Copy the items from the line containing "The width and" through the line containing "coord(18,115)", swapping "Toggle" for "Switch" and changing nothing else. Leave the pictures out of your answer.

• **LISTED ENTRIES**:
....................

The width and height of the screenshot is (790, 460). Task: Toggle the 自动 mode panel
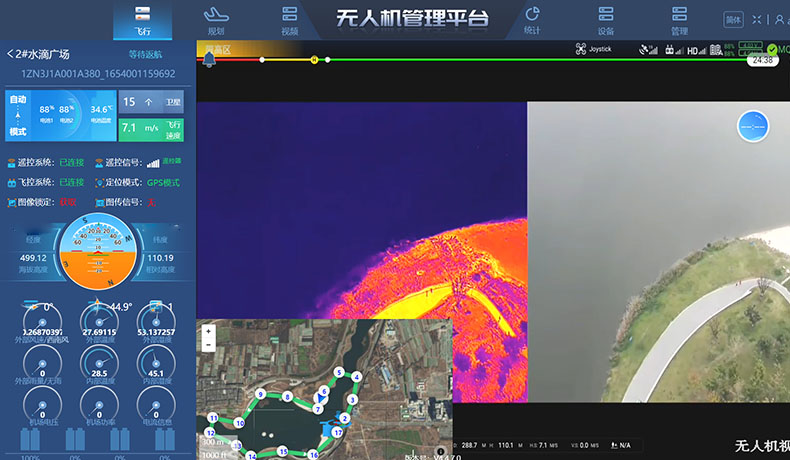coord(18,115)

....................

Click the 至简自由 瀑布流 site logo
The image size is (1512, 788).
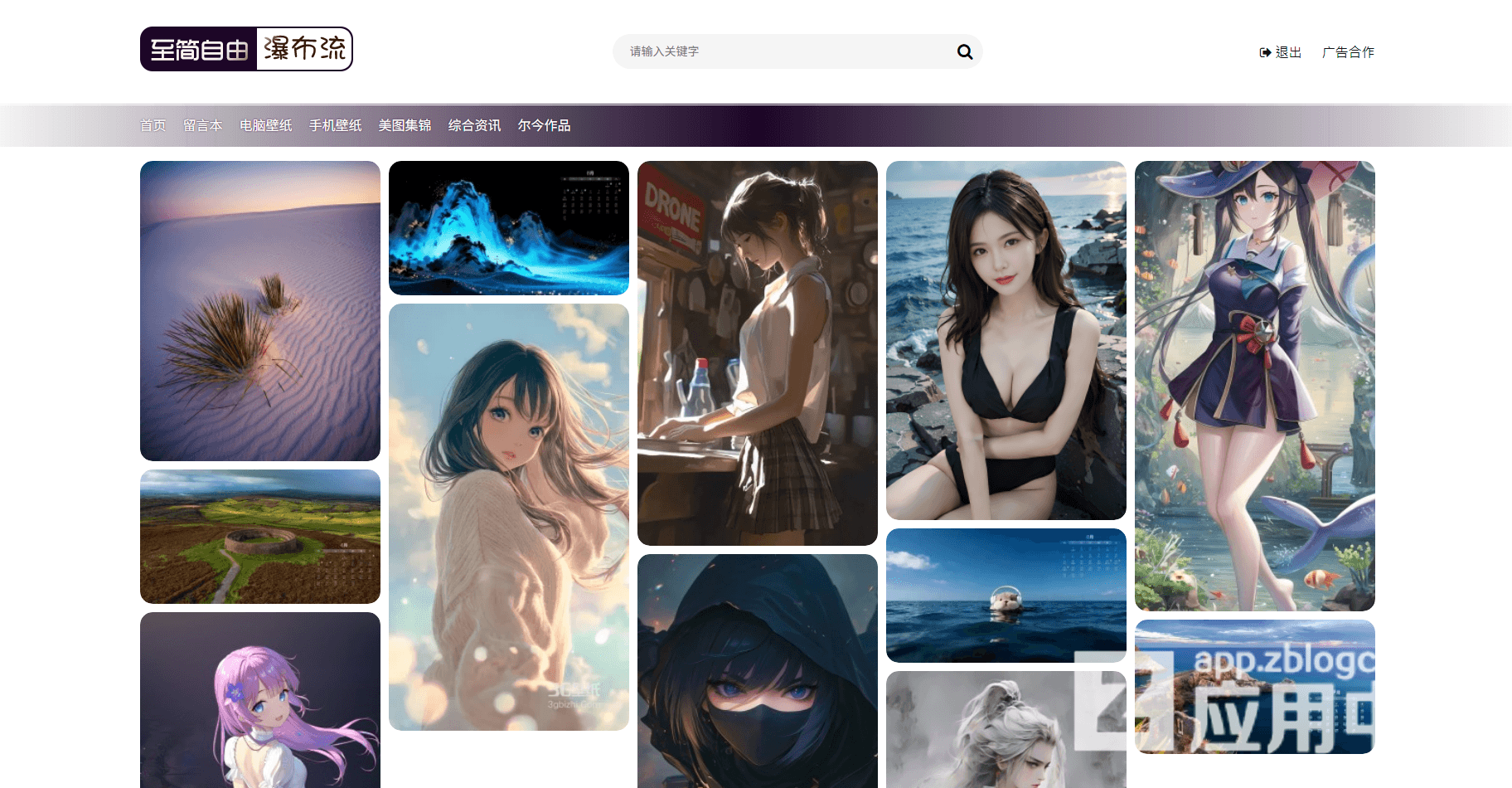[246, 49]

....................

• **RESULT OF THE EXERCISE**:
The width and height of the screenshot is (790, 460). Task: Switch the 自动 mode panel
coord(18,115)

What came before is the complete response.